В «Запечатленном времени» Тарковский писал: «Меня часто спрашивали, что такое «зона», что она собою символизирует, и высказывались немыслимые догадки. Я прихожу в состояние бешенства и отчаяния, слыша такие вопросы. «Зона», как и все в моих фильмах, ничего собою не символизирует: «зона» – это «зона», «зона» – это жизнь, пройдя через которую, человек либо ломается, либо выстаивает…» Но вот его совсем иное высказывание: «Меня часто спрашивают: что собой символизирует Зона? Возможен только один ответ: Зоны не существует. Сам Сталкер придумал ее. Он выдумал Зону, чтобы иметь возможность приводить сюда тех, кто несчастлив, и внушать им уверенность в осуществлении надежды. Комната, исполняющая желания, – тоже его выдумка, еще один вызов материальному миру. Эта выношенная им идея равносильна акту веры». То есть комната есть создание воли Сталкера.

68

С этими планами перекликается запись в дневнике от 20 апреля 1980: «Тонино придумал сделать серию кинособытий на две-три минуты, разработанных Тарковским. Например: идет дождь или снег, падение стакана с водой, тень на стене и так далее».

69

Ср. у Свами Муктананда Парамаханса: «В медитации существует состояние, называемое тандра, не являющееся ни сном, ни бодрствованием, и все, что вы видите в этом состоянии, оказывается истиной».

70

Ср., например, с тем, что писал о времени души молодой А. Ф. Лосев: «Если вы хотите говорить о подлинно реальном времени, то оно, конечно, всегда неоднородно, сжимаемо и расширяемо, совершенно относительно и условно.<…> Религиозный экстаз характеризуется именно прекращением или свертыванием времени, сжатием прошлых и будущих времен в одну неделимую настоящую точку. <…> Космос вообще бесконечно разнообразен по своей временной структуре. Время человеческой жизни и время какого-нибудь насекомого, живущего один день, совершенно несоизмеримы и несравнимы по существу. <…> Тогда получится, что времен очень много, что они сжимаемы и расширяемы, что они имеют свое фигурное строение. <…> Времен столько, сколько вещей; а вещей или, вернее, родов их столько, сколько смыслов и идей. Время – боль истории, не понятная «научным» исчислениям времени.
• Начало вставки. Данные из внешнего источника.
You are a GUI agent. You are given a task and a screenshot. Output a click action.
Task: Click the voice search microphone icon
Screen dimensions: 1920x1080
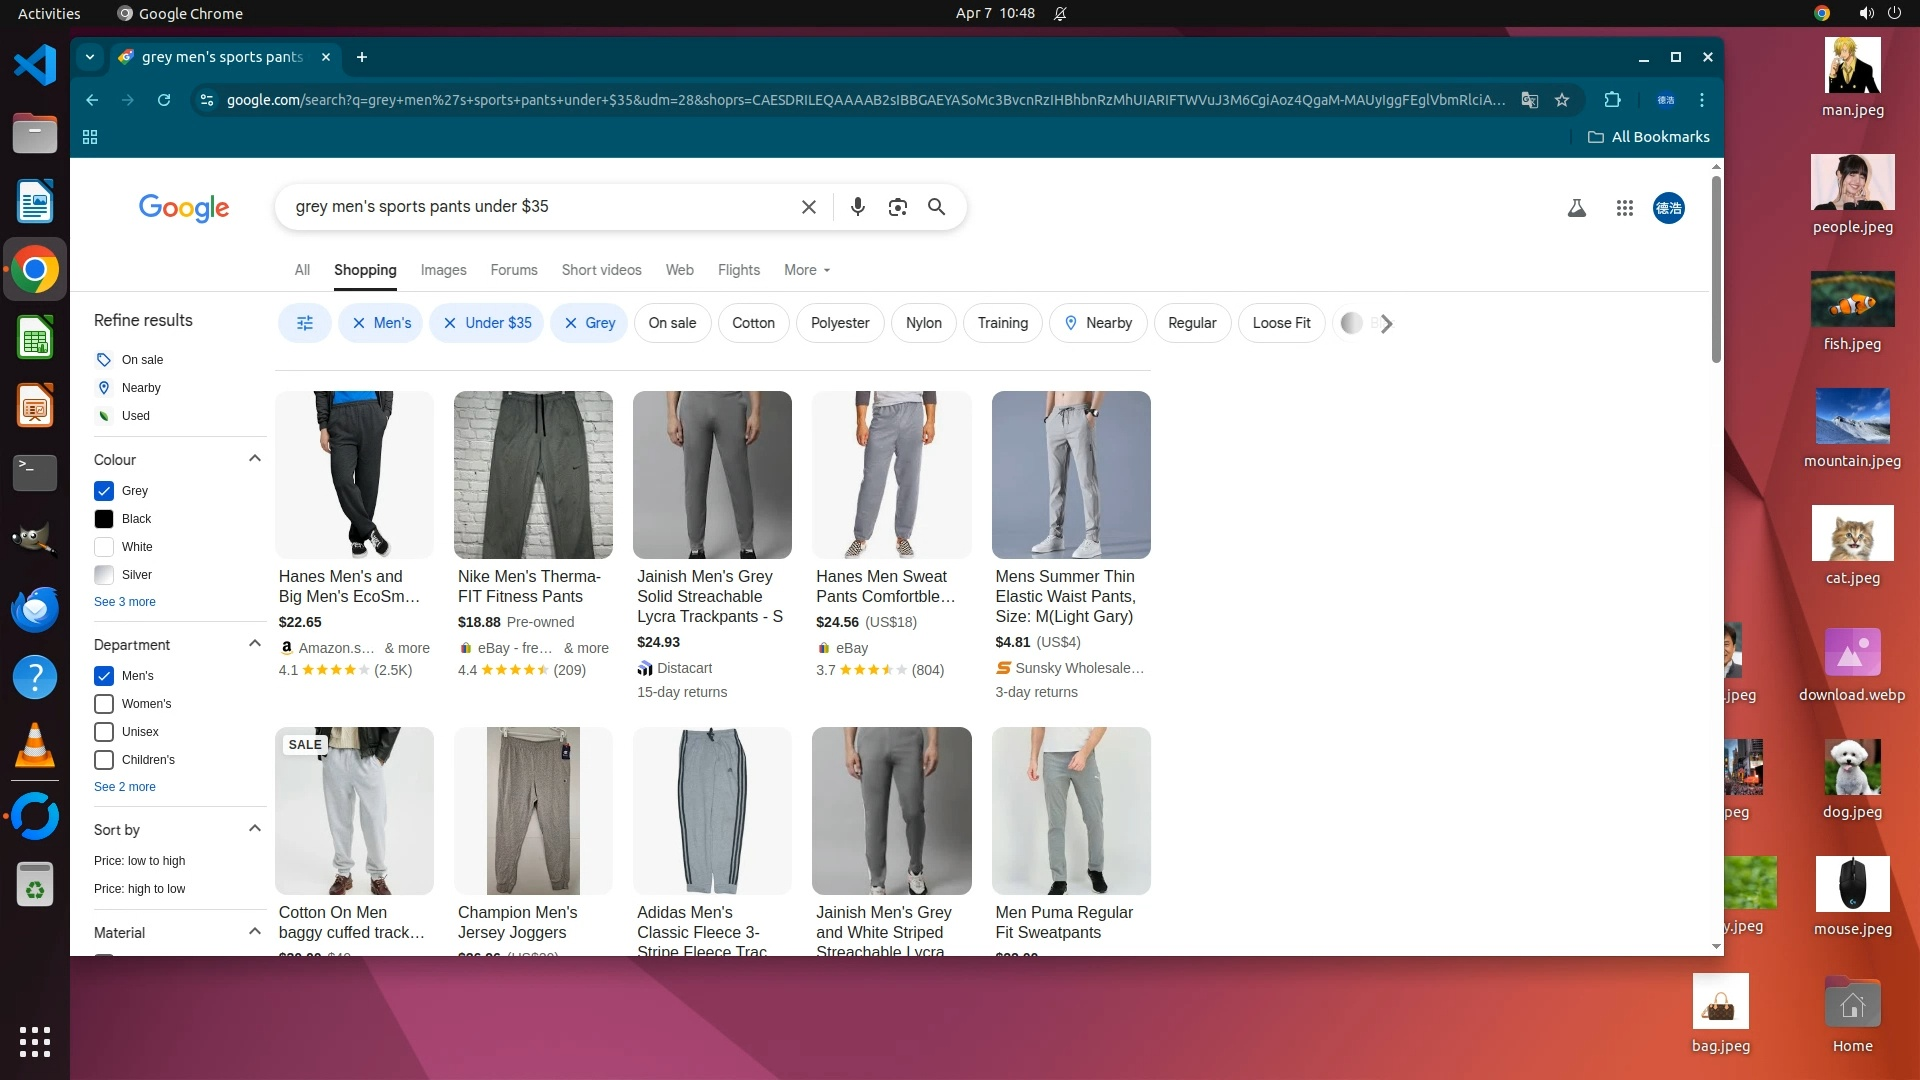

А боль жизни – яснее всего, реальнее всего…»

71

Разумеется, раз его сущностный субстрат – наша глубоко приватная реализация этической воли-возможности, во времени нам являемой.

72

«Запечатленное время».

73

Любовь к патине, к вещам, накопившим энергетику временных наслоений, человеческих созерцаний и касаний, была для Тарковского не только формой выявления внимания к вечному (а не к новому), в том числе к предкам, но формой ностальгии по Возврату, в том числе по возврату к истокам вещей. Ср. с заметно иным пониманием патины у О. Шпенглера: «Спросим себя, не ощутил ли бы грек образование патины как разрушение произведения искусства. Он избегал бы тут в силу душевных причин не просто цвета как такового, этой пространственно отдаленной зелени; патина есть символ бренности, и она поддерживает тем самым поразительную связь с символами часов и формы погребения». (Перевод К. Свасьяна).